Başlık harika bir özet olmasına rağmen bu konuyu irdeleyelim. Bazı insanlar duygularını, düşüncelerini, hissettiklerini anlatamazlar. Bunun nedenlerine bakalım:
Birincisi, benim duruşum, halim tavrım iç dünyamı yansıtıyor. Görmek isteyen, beni önemseyen beni anlar, diye düşünmek.
İkincisi, şimdi halimi arz etsem beni çıt kırıldım gibi görür, güçsüz sanır, beni yanlış anlar. Yanlış anlarsa bana saygısı sevgisi azalır, belki de beni terk eder, korkusu.
Üçüncüsü: görgüsü böyledir. İçindeki duyguları mahrem ve gizli tarafı olarak görür ve korumak ister. Belki de duygularıyla baş etme yöntemi budur.

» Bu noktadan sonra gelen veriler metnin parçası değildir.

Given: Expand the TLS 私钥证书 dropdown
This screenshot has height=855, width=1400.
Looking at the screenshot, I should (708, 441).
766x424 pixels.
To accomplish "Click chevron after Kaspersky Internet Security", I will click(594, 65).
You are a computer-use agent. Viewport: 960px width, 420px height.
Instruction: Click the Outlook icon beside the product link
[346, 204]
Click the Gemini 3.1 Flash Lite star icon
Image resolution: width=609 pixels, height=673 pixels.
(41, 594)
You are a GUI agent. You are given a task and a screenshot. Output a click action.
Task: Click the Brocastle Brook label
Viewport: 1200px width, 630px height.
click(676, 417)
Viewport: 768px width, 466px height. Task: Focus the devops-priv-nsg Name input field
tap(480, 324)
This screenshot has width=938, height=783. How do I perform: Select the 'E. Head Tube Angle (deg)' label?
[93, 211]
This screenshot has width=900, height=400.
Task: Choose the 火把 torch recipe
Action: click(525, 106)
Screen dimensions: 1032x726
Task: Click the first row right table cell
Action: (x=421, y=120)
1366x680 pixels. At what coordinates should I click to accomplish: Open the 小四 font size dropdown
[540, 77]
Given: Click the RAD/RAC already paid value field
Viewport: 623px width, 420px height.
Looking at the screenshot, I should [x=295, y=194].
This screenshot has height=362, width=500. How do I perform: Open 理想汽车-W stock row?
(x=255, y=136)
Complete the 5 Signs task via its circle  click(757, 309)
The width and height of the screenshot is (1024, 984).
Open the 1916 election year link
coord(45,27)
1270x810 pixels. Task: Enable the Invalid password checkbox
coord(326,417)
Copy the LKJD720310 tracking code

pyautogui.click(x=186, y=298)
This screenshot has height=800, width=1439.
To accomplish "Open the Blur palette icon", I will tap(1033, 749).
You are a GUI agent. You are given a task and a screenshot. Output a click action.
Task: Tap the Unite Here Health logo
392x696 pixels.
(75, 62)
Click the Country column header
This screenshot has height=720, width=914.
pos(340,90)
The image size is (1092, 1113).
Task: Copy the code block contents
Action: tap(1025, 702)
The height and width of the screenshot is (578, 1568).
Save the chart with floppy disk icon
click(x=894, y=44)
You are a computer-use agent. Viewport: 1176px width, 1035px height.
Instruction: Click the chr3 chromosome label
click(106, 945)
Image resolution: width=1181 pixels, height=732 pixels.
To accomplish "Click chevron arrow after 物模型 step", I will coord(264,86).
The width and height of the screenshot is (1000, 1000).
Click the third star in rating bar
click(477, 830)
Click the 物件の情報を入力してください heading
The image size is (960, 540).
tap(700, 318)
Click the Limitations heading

Kendini ifade edemeyen kişiler hiç şikayet etmeyen güçlü kişiler gibi görünürler. Aslında hayır deme gücünü bulmayacak kadar güçsüzdürler. Onaylanmaya herkesten fazla muhtaç oldukları için kendinden istenen her şeyi çok severek yerine getirmeye hevesli görünürler. Yaptıklarının karşılığını hiç olmazsa takdir edilerek almazlarsa çok üzülürler ama yine de ses çıkarmazlar. Herkesin işine yaradıkları için çevrede çok iyi insan diye nam salarlar.
Bir de bunların öteki ucundakiler, benmerkezciler vardır. Bunlar çıkarı olmadan kılını kıpırdatmazlar. En ufak bir engellenme karşısında öfkelerini dışa vururlar, pervasızca kırar yıkarlar. Bunlar da iş görmez, nakıs, kötü insanlar olarak anılırlar.
Kendini ifade edemeyenler bir uçta benmerkezciler öteki uçta yer alırlar. Her ikisi de abartılıdır. Bunun bir ortası, dengesi vardır normal insan ortaya yakındır.
İyi insan diye nam salanların, dilleri sustuğu için bedenleri konuşmak zorunda kalır. İfade edilemeyen, görmezden gelinen, bastırılan duygular yok olmaz aksine büyürler. Belli bir seviyeye ulaşınca beden bazı belirtilerle isyanını göstermeye çalışır. İlk belirti boğazda düğümlenmedir. Daha sonra olayın şiddetine göre karın şişliği, hazımsızlık şikayetleri baş gösterir. Eğer kişi bedeninin isyanını duyamazsa o da sesini daha çok yükseltmeye yani daha ağır hastalıklara başvurur. Bunların çoğu bu hastalıkların, dilin susmasından kaynaklandığını bir türlü anlayamazlar. Bu yüzden hastalanır ve erken ölürler. Bizler de ‘Zaten iyiler çok yaşamaz,’ deriz.
Duyguları dile getirmek illa ki biriyle konuşmak demek değildir. Günlük tutmak, yastıkları döğmek, spor yapmak, sanatla uğraşmak vb. gibi etkinlikler de aynı işe yarayabilir. Herkes kendi meşrebine uygun bir çözüm bulup kendini ifade etmenin bir yolunu bulmalıdır.